In the data below, find the line that contains "Gloomy - HandMade Crochet Tote Bag (33, 950)" and the line that contains "Оферта (132, 2544)". Copy both, plus every line between them, exactly.

[[ Input records open ]]

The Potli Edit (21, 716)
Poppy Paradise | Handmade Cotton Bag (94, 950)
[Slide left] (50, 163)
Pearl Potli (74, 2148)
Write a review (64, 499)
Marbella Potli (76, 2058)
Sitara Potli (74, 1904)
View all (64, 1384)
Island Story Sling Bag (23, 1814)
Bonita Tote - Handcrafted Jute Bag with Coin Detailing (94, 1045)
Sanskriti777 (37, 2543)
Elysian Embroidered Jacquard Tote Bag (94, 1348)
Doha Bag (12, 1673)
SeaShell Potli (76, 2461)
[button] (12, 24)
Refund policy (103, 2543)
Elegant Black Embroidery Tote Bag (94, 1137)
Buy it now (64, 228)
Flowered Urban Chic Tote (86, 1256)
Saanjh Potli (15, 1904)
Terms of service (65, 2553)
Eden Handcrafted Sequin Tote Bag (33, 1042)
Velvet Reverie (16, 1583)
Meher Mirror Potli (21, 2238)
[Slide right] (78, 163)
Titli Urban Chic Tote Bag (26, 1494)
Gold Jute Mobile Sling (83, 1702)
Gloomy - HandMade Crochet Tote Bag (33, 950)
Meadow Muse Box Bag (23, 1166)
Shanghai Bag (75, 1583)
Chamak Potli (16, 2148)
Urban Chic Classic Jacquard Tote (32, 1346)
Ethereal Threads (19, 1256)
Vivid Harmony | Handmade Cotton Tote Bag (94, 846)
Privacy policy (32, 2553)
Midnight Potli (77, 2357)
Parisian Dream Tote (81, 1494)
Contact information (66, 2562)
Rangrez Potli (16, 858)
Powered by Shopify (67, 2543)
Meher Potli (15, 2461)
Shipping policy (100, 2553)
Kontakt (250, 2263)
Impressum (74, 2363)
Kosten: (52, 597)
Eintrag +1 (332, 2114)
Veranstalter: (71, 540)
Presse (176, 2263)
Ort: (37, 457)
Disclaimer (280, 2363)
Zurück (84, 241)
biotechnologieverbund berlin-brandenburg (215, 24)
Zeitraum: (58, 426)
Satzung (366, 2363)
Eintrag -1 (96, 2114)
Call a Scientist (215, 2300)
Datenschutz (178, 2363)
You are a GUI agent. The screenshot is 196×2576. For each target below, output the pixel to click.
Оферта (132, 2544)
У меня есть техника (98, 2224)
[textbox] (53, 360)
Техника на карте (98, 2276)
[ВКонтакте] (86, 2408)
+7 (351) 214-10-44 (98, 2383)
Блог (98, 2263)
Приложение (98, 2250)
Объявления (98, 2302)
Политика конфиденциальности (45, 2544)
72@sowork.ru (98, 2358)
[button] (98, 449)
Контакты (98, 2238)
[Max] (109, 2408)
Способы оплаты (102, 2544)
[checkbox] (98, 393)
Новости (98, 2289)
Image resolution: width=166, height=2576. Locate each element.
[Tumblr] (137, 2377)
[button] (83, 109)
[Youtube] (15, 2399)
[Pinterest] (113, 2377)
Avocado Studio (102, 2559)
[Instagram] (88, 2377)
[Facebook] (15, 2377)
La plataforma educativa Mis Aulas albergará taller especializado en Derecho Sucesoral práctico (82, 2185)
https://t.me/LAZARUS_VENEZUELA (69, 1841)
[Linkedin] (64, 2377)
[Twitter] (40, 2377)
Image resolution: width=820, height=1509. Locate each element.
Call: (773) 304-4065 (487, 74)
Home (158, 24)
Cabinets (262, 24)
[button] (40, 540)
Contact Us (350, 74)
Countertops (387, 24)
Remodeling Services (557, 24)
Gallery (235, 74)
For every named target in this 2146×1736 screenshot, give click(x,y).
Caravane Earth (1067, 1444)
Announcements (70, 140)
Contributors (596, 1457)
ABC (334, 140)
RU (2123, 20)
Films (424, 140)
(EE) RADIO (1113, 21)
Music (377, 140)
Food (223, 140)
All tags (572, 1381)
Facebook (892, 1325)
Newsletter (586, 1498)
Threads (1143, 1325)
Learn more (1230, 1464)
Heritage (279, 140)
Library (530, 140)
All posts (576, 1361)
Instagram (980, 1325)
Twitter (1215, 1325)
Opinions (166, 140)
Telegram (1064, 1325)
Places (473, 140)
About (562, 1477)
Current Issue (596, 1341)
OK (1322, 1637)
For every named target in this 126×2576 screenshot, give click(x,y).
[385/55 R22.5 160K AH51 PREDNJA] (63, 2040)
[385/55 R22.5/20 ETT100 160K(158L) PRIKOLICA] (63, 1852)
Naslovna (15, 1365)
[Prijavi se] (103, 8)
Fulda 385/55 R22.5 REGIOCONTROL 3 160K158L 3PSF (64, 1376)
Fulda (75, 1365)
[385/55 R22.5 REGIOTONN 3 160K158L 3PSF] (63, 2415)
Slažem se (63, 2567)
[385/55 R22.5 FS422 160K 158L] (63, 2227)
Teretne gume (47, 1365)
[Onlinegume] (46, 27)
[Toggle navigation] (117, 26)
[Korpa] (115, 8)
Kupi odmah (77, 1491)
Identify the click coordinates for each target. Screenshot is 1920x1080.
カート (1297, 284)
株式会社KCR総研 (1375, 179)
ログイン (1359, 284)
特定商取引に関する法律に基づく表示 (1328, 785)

[[ Input records closed ]]

** Exercise solution **
Gloomy - HandMade Crochet Tote Bag (33, 950)
Meadow Muse Box Bag (23, 1166)
Shanghai Bag (75, 1583)
Chamak Potli (16, 2148)
Urban Chic Classic Jacquard Tote (32, 1346)
Ethereal Threads (19, 1256)
Vivid Harmony | Handmade Cotton Tote Bag (94, 846)
Privacy policy (32, 2553)
Midnight Potli (77, 2357)
Parisian Dream Tote (81, 1494)
Contact information (66, 2562)
Rangrez Potli (16, 858)
Powered by Shopify (67, 2543)
Meher Potli (15, 2461)
Shipping policy (100, 2553)
Kontakt (250, 2263)
Impressum (74, 2363)
Kosten: (52, 597)
Eintrag +1 (332, 2114)
Veranstalter: (71, 540)
Presse (176, 2263)
Ort: (37, 457)
Disclaimer (280, 2363)
Zurück (84, 241)
biotechnologieverbund berlin-brandenburg (215, 24)
Zeitraum: (58, 426)
Satzung (366, 2363)
Eintrag -1 (96, 2114)
Call a Scientist (215, 2300)
Datenschutz (178, 2363)
You are a GUI agent. The screenshot is 196×2576. For each target below, output the pixel to click.
Оферта (132, 2544)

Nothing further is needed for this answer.